The PFS after the first randomization—patients who did the best were those who received KRd induction, followed by transplant, and the worst were the patients who received KCd and then transplant.3 We know that for a patient who had normal kidney function, an immunomodulatory imide drug [IMiD] is superior to cyclophosphamide for induction therapy. After the first randomization, the data suggest that KRd with transplant is superior to KRd for a total of 12 cycles.

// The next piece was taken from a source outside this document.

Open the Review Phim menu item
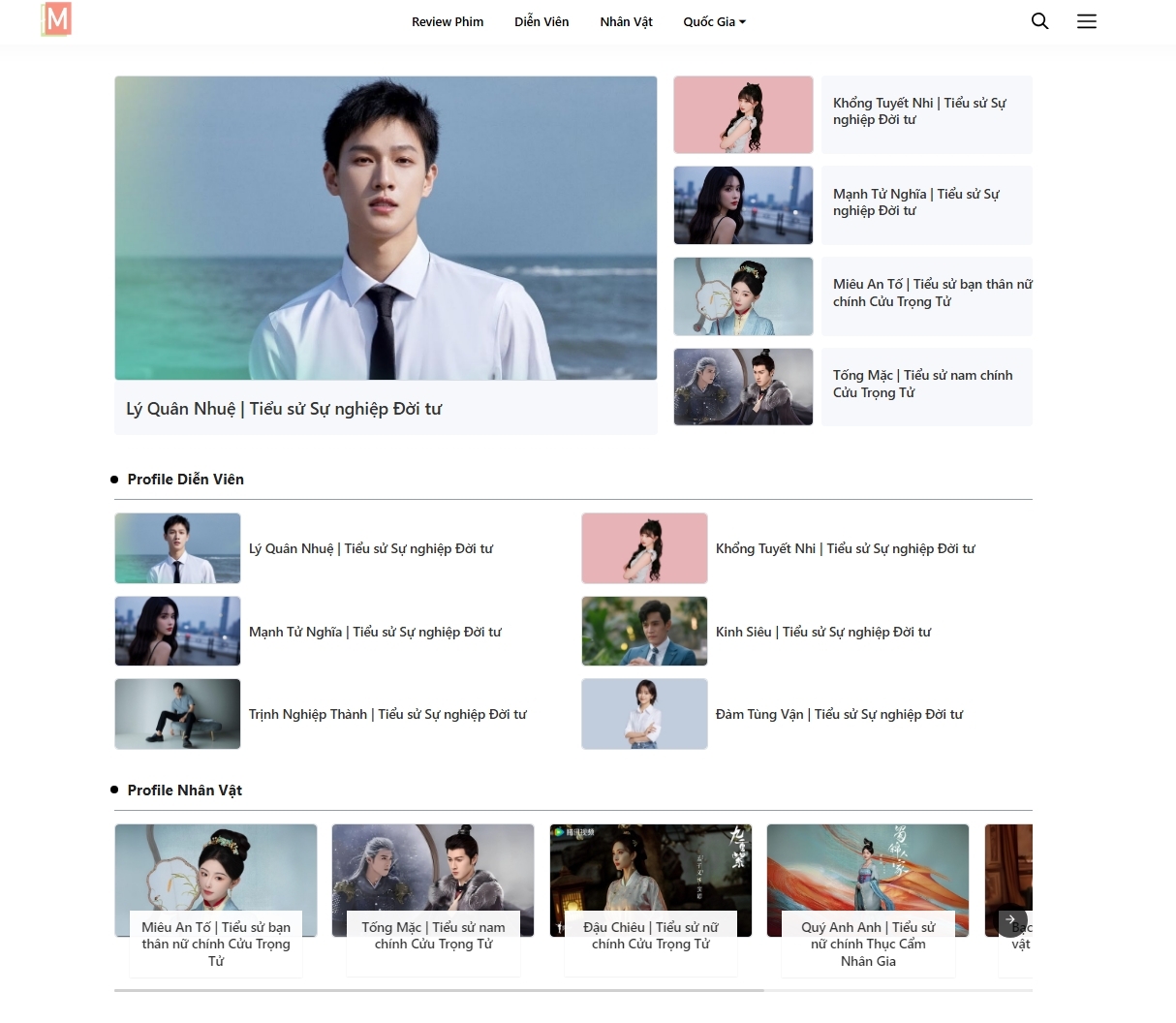This screenshot has height=1023, width=1176. click(447, 21)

The early data with respect to maintenance therapy after the second randomization were not surprising. Patients who received a doublet regimen for maintenance of carfilzomib and lenalidomide seemed to do better versus lenalidomide alone. This appeared to be across the board, independent of patients’ International Staging System stage, risk status based on fluorescence in situ hybridization, and the lactate dehydrogenase levels, whether it’s above the normal or within the normal range. A 3-year PFS rate at this time of the second randomization was 75% for the doublet versus 66% for lenalidomide alone [HR, 0.63; P = .026].

What did the Cassiopeia trial show in terms of quadruplet therapy versus triplet therapy for patients with multiple myeloma? How were these patients treated?

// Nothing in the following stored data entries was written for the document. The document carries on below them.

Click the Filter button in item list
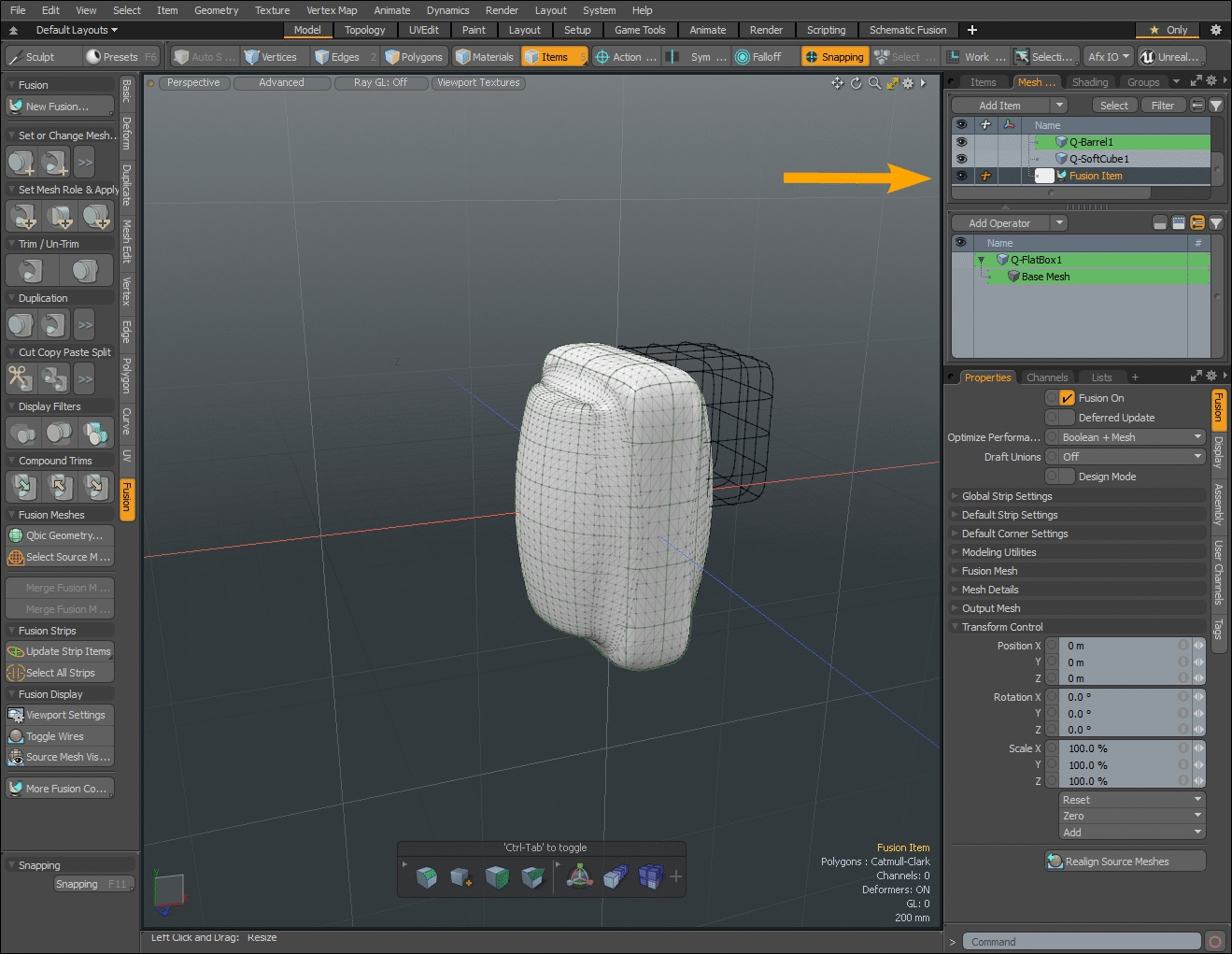This screenshot has height=954, width=1232. tap(1162, 106)
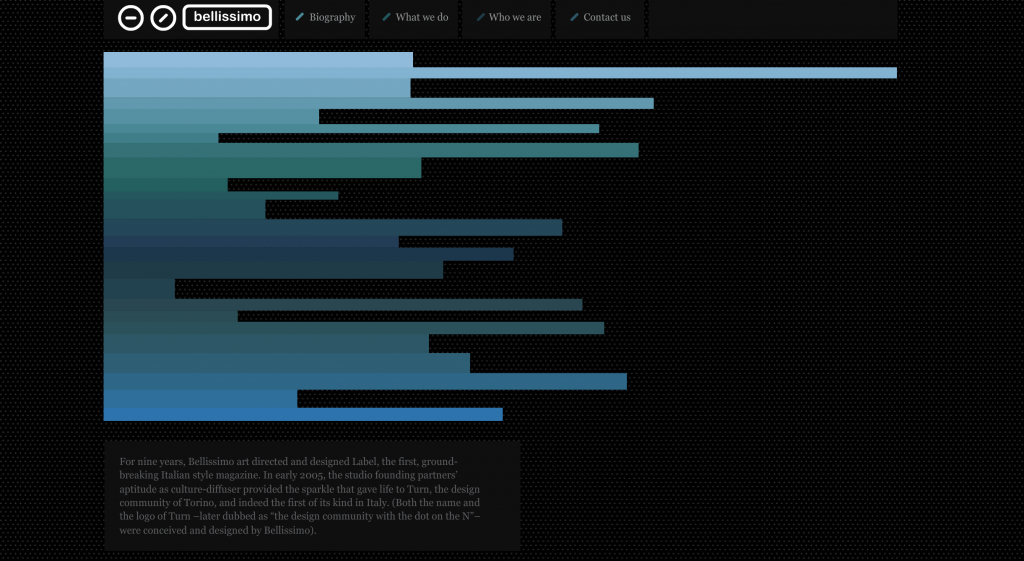Open the Contact us page
The width and height of the screenshot is (1024, 561).
coord(607,17)
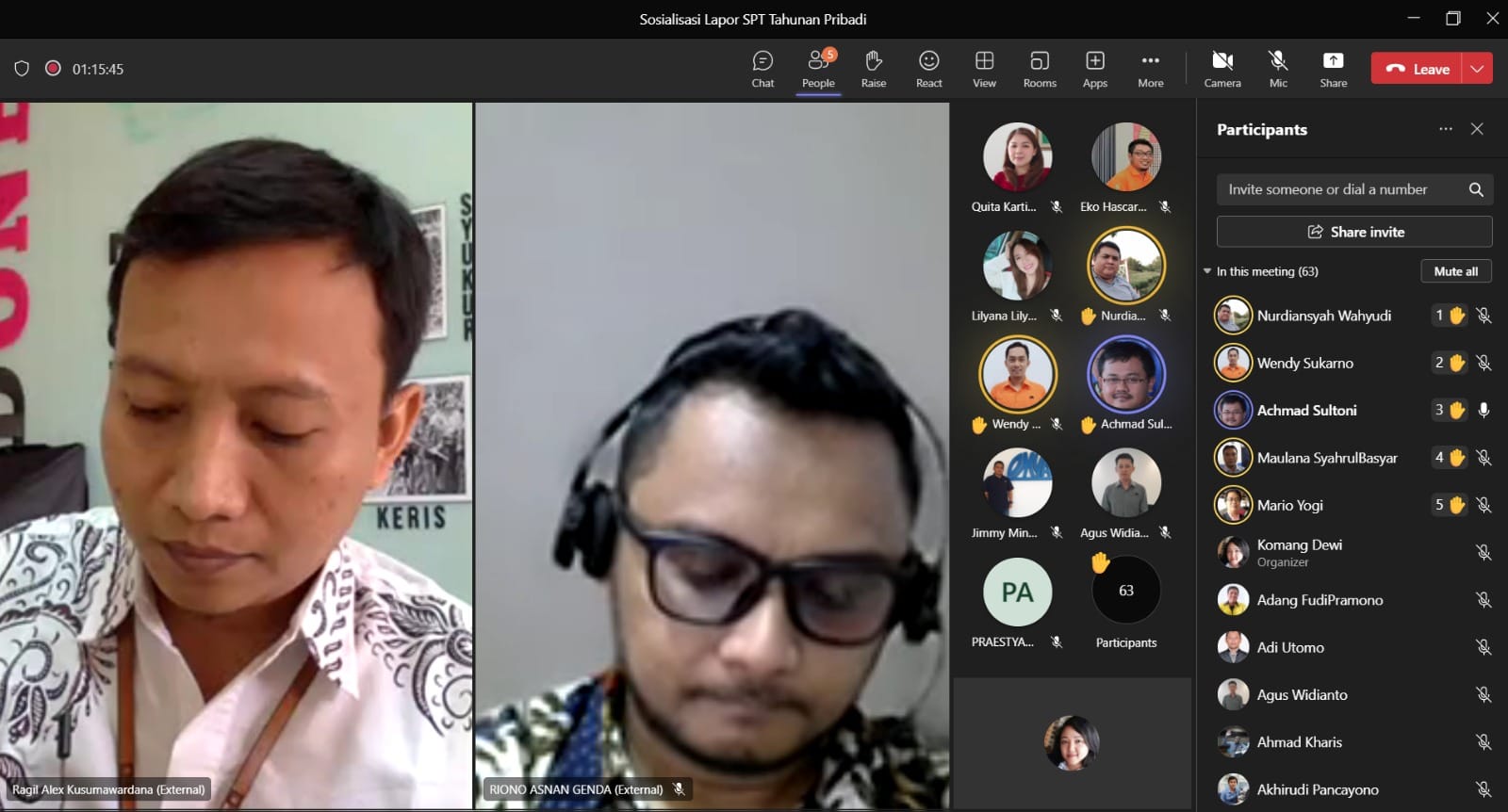Open More actions in the toolbar
Viewport: 1508px width, 812px height.
click(x=1150, y=69)
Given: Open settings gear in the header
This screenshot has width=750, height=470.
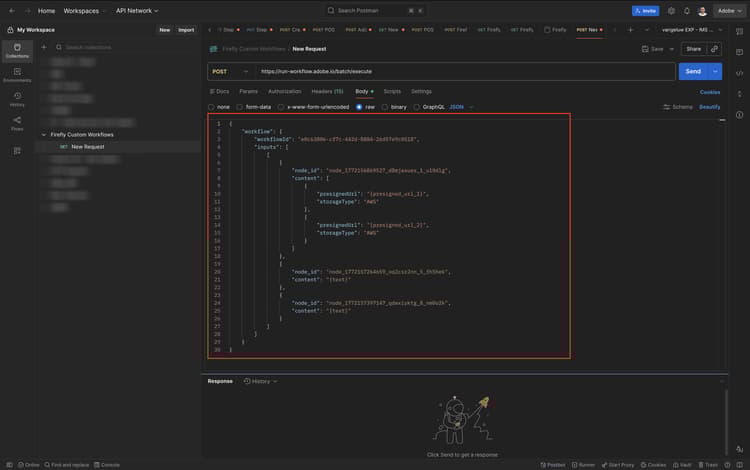Looking at the screenshot, I should (671, 11).
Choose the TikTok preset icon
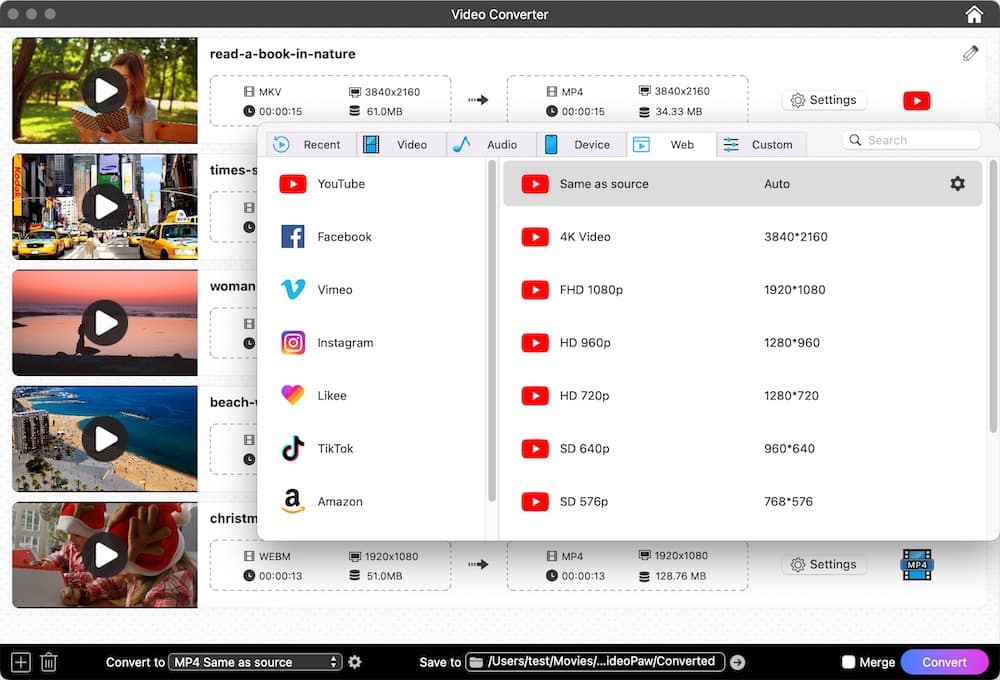This screenshot has height=680, width=1000. pos(292,448)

This was a study that ran in Europe, where VTd is often used as frontline therapy.4 In the United States, if we are going to use a triplet, we will use RVd almost certainly. But this was a study done in Europe and compared D-VTd versus VTd alone. These patients were transplant eligible and a fairly representative population; maybe one could argue that the fraction of patients with high-risk disease was slightly on the low side, with only 15%. It’s possible that for patients [who are high risk], the investigators would prefer to treat with something that does not include thalidomide.

This was a massive study with over 1000 patients. Patients were randomized to VTd or D-VTd for 4 cycles, stem cell mobilization, conditioning, and transplant, followed by 2 cycles of consolidation with VTd or D-VTd exactly the same as they received during induction.

The second randomization was to observation until progression or maintenance therapy with daratumumab every 8 weeks. There was a change at some point that the [observation] group did not get any maintenance with thalidomide, which has been used for many years in Europe as a maintenance regimen.

The sCR rate was superior for the patients on the quadruplet versus the triplet [29% vs 20%; P = .001], and more patients achieved CR [or better; 39% vs 26%; P < .0001]. The MRD negativity at the 10–5 level was 64% compared with 44%. This was highly statistically significant, and patients with negative MRD and CR or better were 34% [vs 20% with the triplet]. This is important because with the daratumumab, sometimes it’s difficult to [tell whether] a patient has a CR because the fixation [cannot] detect the therapeutic monoclonal antibody.

Do you think MRD is an appropriate end point for these trials?

It’s now possible to distinguish between the disease-related monoclonal protein and the therapeutic antibody with mass spectrometry. But in the absence of technology, sometimes it can be difficult to [tell whether a patient has a] CR because the therapeutic antibody will be detectable. Nonetheless, these were impressive MRD negative rates. MRD is becoming more important as a relevant end point and a good surrogate for PFS.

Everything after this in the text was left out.